(Set exercise) Recast the records from the line containing "Locate an element" through the end of the records as a two-column CSV with the headers request and answer. Give one row per request, putting its text and its answer each in a single quoted field with line breaks replaced by spaces, and omit the pictures.

Entries for finding text and elements:

□ □ □ □ □ □ □

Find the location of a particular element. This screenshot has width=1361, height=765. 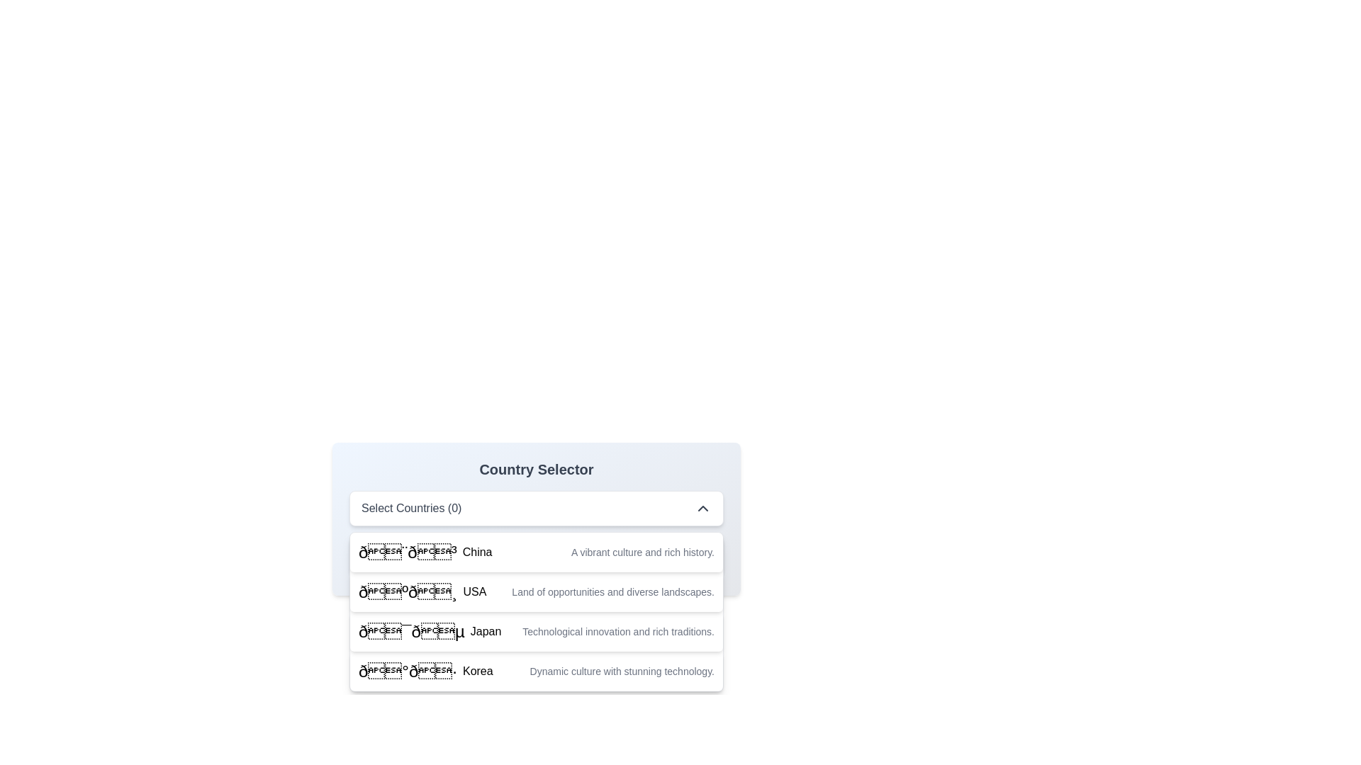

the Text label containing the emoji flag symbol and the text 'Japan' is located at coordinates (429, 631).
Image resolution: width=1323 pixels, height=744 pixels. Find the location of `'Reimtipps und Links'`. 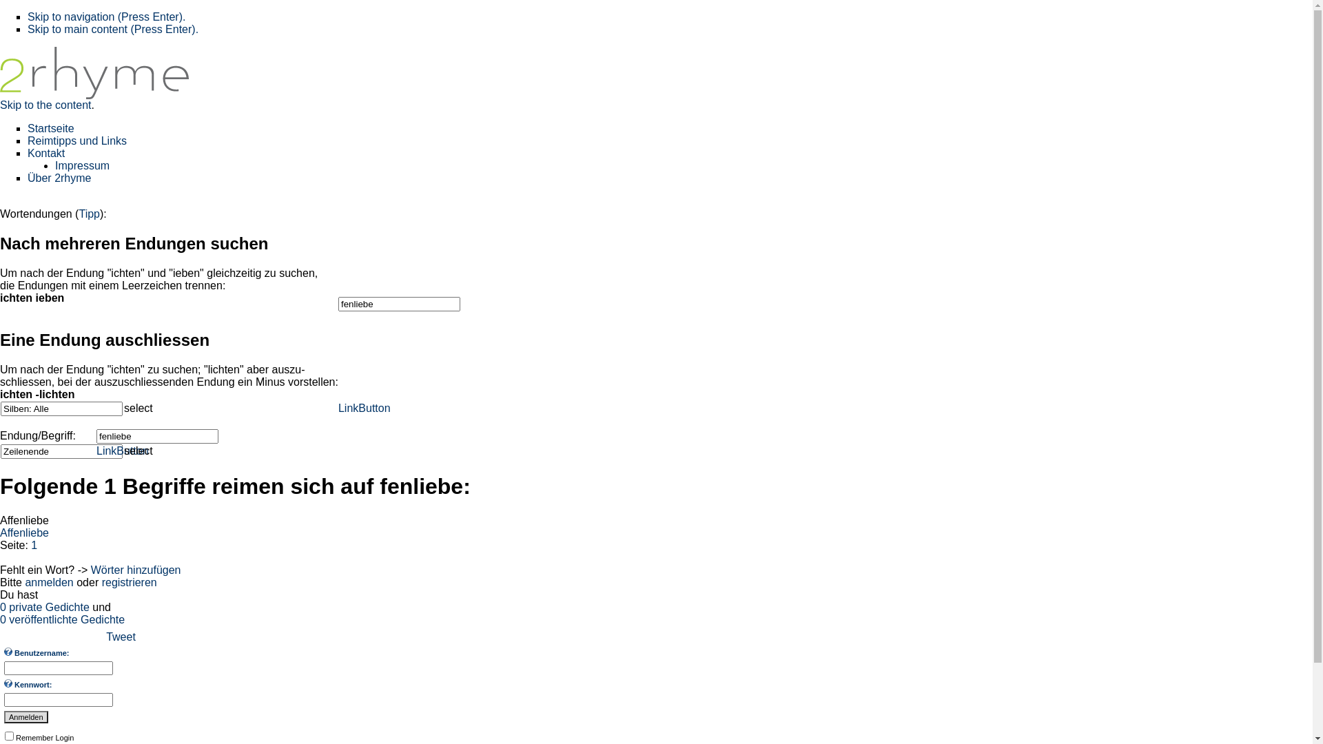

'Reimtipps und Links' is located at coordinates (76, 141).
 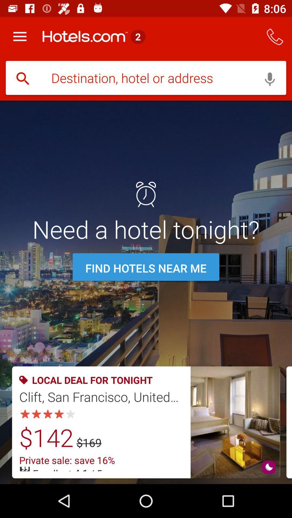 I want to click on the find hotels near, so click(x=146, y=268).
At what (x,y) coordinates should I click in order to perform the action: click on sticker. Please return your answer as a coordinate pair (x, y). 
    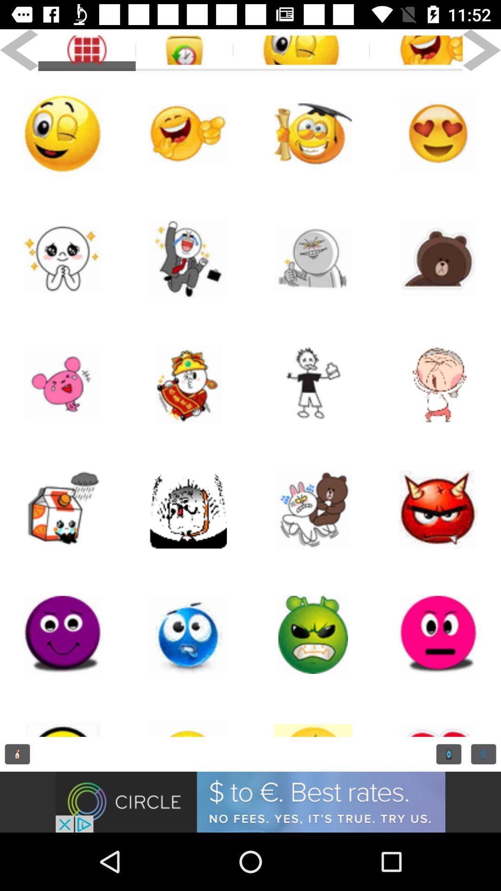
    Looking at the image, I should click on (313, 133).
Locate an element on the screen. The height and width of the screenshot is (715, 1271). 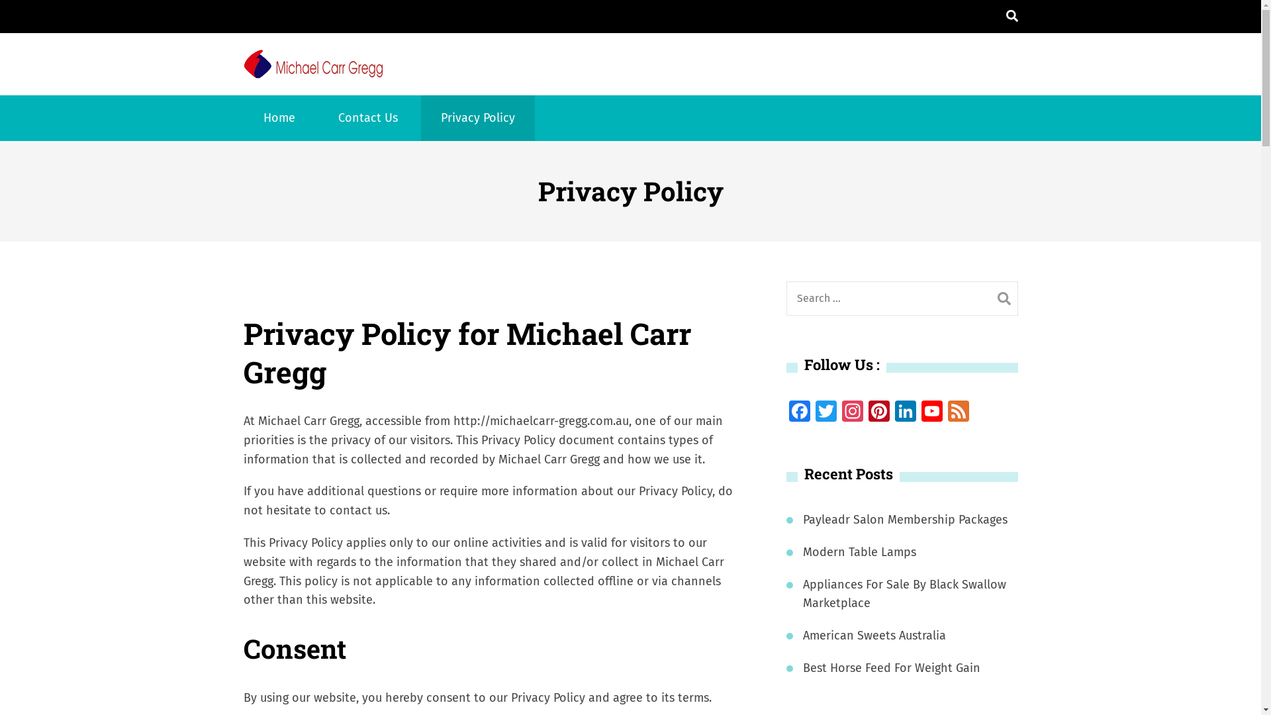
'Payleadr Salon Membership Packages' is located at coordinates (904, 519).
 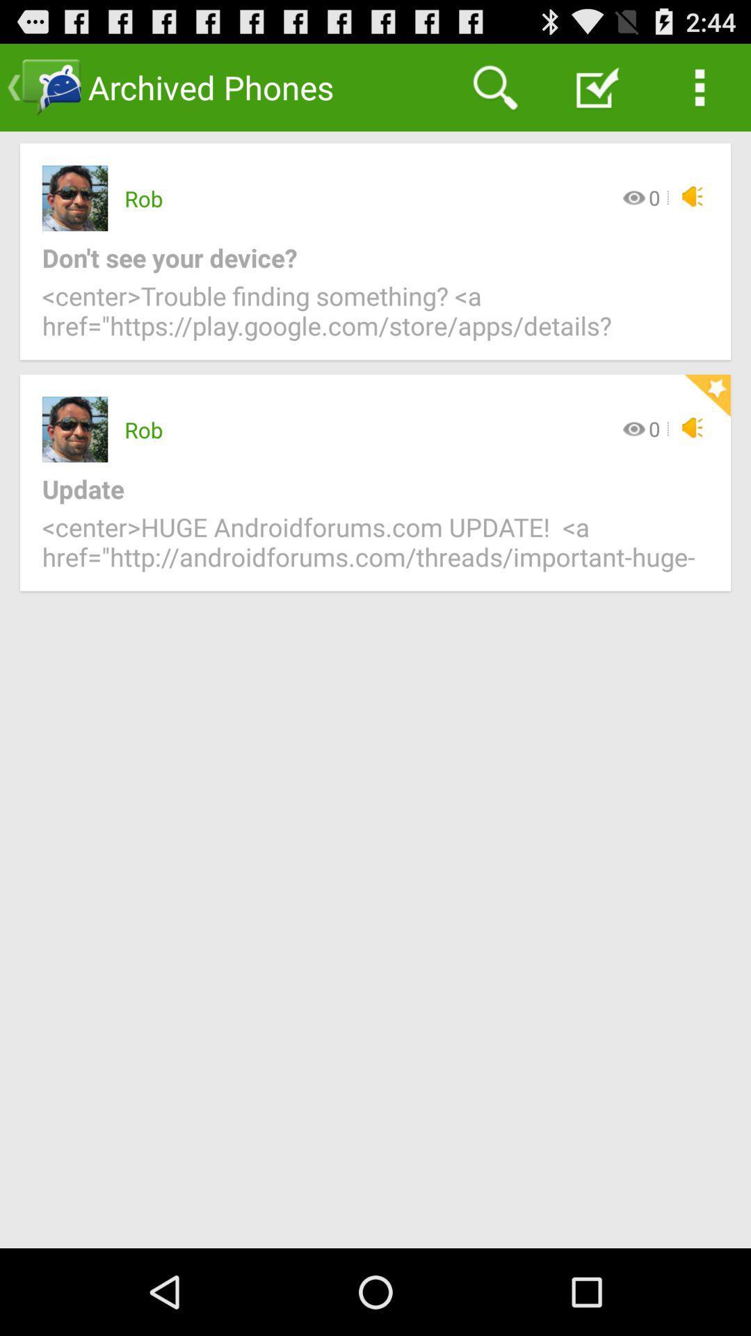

□ □ □ □ □ □ □

(Exercise result)
request,answer
"Locate an element on the screen. The height and width of the screenshot is (715, 1271).","'Payleadr Salon Membership Packages' is located at coordinates (904, 519)."